MedicalBench reveals LLMs struggle with implicit medical concept extraction
New benchmark tests LLMs on subtle medical meanings hidden in patient notes—results are sobering.
MedicalBench, developed by researchers from multiple institutions, is the first systematic benchmark for implicit, evidence-grounded medical concept extraction. Unlike prior benchmarks that focus on explicitly stated medical concepts, MedicalBench targets those that are implied but not directly mentioned in clinical narratives. Constructed from MIMIC-IV discharge summaries paired with human-verified ICD-10 codes, the dataset undergoes a multi-stage LLM triage pipeline plus medical annotation and expert review. It deliberately includes implicit positives (conditions inferred rather than stated), semantically confusable negatives (similar-sounding but incorrect conditions), and cases where LLM judgments diverge from medical experts. The benchmark defines two complementary tasks: (1) concept extraction as a verification task over note-concept pairs, and (2) sentence-level evidence retrieval, testing both correctness and interpretability.

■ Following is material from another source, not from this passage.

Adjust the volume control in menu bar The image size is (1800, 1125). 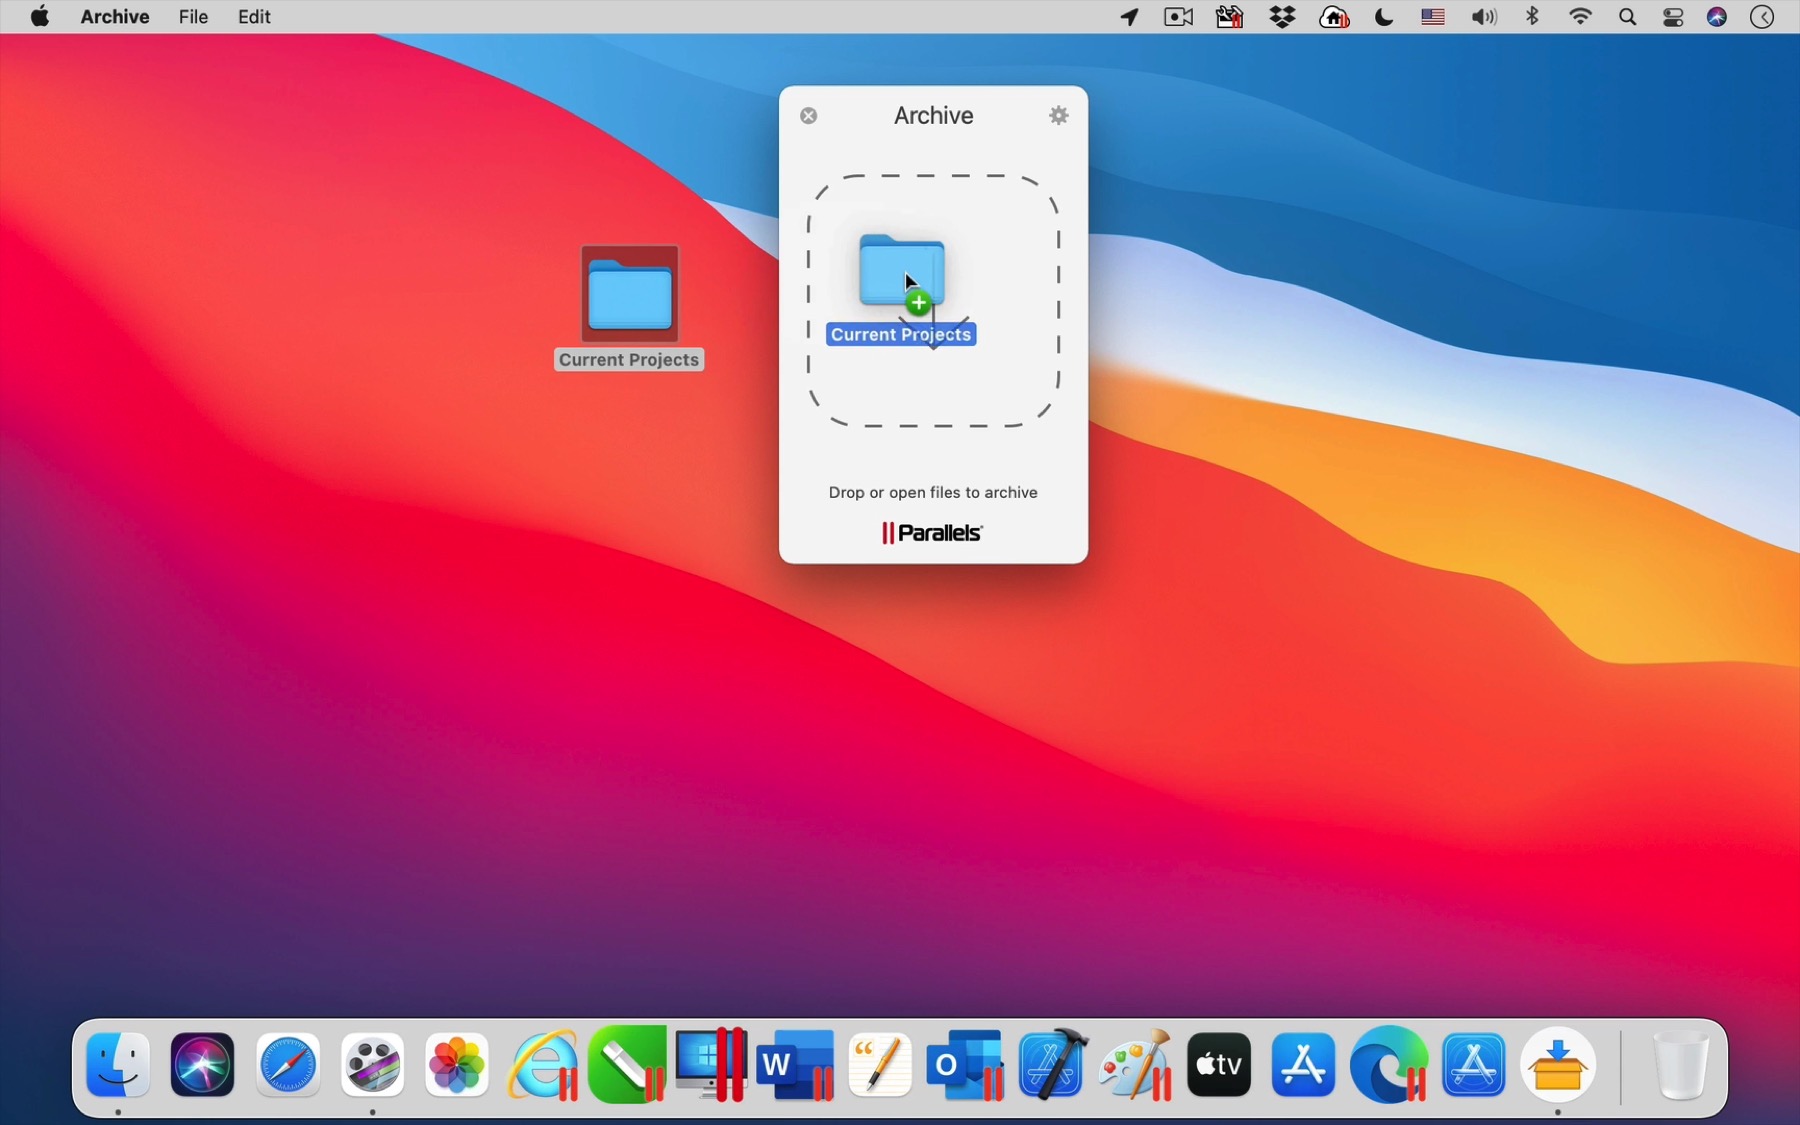click(1484, 16)
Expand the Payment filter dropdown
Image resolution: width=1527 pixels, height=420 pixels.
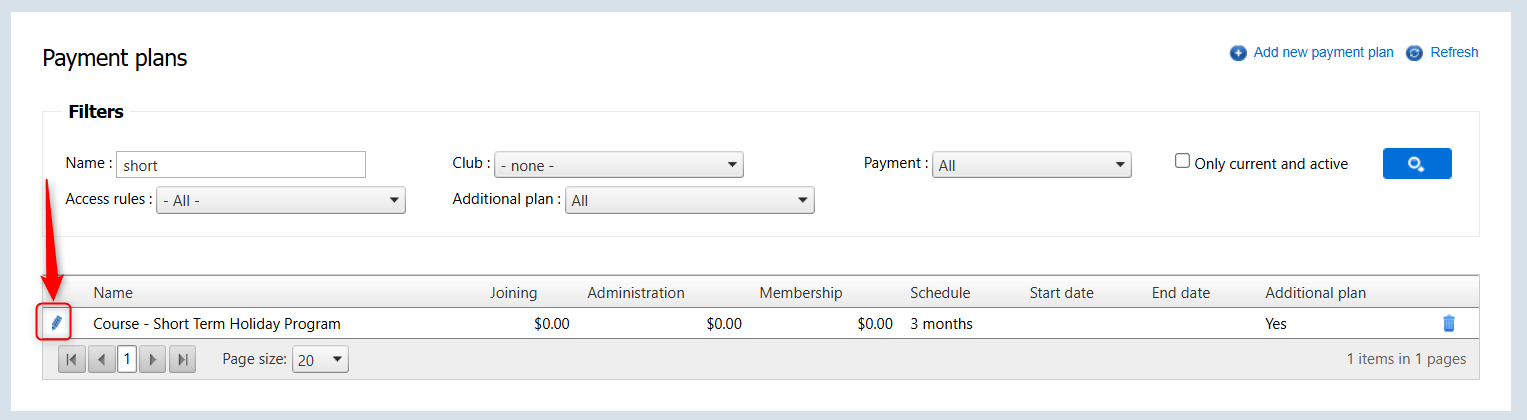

When evaluated against state-of-the-art LLMs, performance remains modest across the board, underscoring the difficulty of extracting implicitly expressed medical concepts. Importantly, the benchmark isolates reasoning difficulty rather than superficial factors: performance is largely invariant to note length. This finding highlights a fundamental limitation of current LLMs in clinical settings, where subtle or omitted details often carry critical diagnostic weight. MedicalBench provides a rigorous foundation for developing medical language models that can both identify relevant concepts and justify their predictions transparently and faithfully—a crucial step toward trustworthy healthcare AI.
- First systematic benchmark for implicit, evidence-grounded medical concept extraction from EHRs, using MIMIC-IV discharge summaries and ICD-10 codes.
- Dataset includes implicit positives, semantically confusable negatives, and cases where LLMs disagree with medical expert assessments.
- State-of-the-art LLMs show modest performance that is invariant to note length, isolating reasoning difficulty as the core challenge.
Why It Matters
For healthcare AI, this benchmark exposes a critical gap: LLMs can't reliably infer unstated medical conditions from narratives.